Entre 2020 et 2024, les investissements agréés dans la zone franche et sous le régime du code des investissements ont atteint 346 milliards de francs CFA, générant près de 5 500 emplois directs. Ces performances traduisent l’attractivité croissante du Togo pour les investisseurs étrangers et locaux.
Selon l’Agence de promotion des investissements et de la zone franche (API-ZF), les entreprises chinoises et coréennes ont injecté plus de 64 milliards de francs CFA et créé plus de 3 000 emplois. Les entreprises libanaises, quant à elles, affichent des investissements cumulés d’environ 154 milliards de francs CFA, avec 8 723 emplois générés à travers divers projets industriels.

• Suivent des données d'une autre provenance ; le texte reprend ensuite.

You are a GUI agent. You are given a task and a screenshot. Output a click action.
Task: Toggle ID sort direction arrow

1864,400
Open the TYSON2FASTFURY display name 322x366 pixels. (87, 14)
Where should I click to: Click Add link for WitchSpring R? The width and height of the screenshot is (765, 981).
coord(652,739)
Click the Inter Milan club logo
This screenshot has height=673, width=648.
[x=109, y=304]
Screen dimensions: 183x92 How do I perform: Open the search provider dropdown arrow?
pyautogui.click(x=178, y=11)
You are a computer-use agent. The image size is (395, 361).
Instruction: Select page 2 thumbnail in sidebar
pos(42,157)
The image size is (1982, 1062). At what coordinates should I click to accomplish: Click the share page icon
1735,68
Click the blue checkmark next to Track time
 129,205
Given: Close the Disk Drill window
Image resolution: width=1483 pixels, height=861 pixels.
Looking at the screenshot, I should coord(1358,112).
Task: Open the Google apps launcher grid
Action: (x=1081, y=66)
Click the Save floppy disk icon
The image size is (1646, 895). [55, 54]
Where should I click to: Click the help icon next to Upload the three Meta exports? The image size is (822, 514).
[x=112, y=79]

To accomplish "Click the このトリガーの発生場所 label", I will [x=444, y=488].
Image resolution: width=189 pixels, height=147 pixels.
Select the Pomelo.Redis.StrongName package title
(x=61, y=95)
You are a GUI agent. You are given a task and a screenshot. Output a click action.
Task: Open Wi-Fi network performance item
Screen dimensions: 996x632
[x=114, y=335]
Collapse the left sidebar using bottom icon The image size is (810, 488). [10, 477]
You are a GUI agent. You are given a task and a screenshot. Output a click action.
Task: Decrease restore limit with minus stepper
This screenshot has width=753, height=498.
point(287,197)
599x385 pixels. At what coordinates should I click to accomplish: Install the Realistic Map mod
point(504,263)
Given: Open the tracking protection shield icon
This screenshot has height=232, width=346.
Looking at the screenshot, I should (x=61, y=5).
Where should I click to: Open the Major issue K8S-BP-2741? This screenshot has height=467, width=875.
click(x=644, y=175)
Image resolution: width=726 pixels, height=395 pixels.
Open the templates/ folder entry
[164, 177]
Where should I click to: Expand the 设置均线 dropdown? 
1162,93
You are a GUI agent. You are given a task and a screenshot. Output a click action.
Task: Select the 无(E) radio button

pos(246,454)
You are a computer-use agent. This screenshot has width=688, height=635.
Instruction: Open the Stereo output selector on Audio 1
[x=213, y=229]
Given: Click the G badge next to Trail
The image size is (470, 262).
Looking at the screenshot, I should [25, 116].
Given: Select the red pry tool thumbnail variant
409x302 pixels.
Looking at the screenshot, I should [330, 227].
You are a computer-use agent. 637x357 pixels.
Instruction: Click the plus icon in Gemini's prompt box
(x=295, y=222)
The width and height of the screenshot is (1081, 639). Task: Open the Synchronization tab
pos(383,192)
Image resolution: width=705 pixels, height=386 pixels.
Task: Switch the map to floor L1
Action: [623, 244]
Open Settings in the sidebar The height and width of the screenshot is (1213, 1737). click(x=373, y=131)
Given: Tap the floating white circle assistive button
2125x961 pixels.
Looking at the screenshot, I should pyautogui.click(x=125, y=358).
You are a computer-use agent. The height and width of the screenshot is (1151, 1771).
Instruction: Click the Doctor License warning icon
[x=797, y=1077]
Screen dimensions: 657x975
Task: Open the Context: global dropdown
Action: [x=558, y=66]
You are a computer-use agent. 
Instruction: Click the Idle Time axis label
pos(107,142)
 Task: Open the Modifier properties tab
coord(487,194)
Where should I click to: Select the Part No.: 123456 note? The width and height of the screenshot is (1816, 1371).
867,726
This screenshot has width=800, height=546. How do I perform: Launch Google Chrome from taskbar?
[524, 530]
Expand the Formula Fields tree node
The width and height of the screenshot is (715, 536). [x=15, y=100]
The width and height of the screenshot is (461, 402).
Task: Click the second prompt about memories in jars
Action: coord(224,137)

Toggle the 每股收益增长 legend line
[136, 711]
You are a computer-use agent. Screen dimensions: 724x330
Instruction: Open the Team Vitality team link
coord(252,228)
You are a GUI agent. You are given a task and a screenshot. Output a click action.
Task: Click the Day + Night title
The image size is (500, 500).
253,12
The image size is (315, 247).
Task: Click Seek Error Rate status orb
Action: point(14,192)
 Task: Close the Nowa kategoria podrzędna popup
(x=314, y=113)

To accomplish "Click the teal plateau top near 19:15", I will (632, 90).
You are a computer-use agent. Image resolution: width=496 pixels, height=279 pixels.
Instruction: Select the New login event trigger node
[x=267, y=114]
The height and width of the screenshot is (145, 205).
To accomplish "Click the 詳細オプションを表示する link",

Cette dynamique s’explique par un environnement d’affaires modernisé : cadre réglementaire assoupli, fiscalité incitative, procédures douanières simplifiées et gouvernance économique stable. Les entreprises implantées couvrent des secteurs variés agroalimentaire, textile, pharmaceutique, plasturgie, logistique et équipements électriques et bénéficiant d’exonérations partielles ou totales sur les droits de douane, la TVA et l’impôt sur les sociétés.
La zone franche, qui comptait déjà plus de 70 entreprises actives et 25 en cours d’installation en 2021, agit en synergie avec la Plateforme industrielle d’Adétikopé (PIA). Ensemble, ces deux pôles structurent un écosystème industriel performant, alliant production, transformation et exportation.
Par cette dynamique, le Togo consolide sa position de hub industriel et logistique régional, confirmant la réussite de sa politique économique orientée vers la transformation structurelle et la durabilité.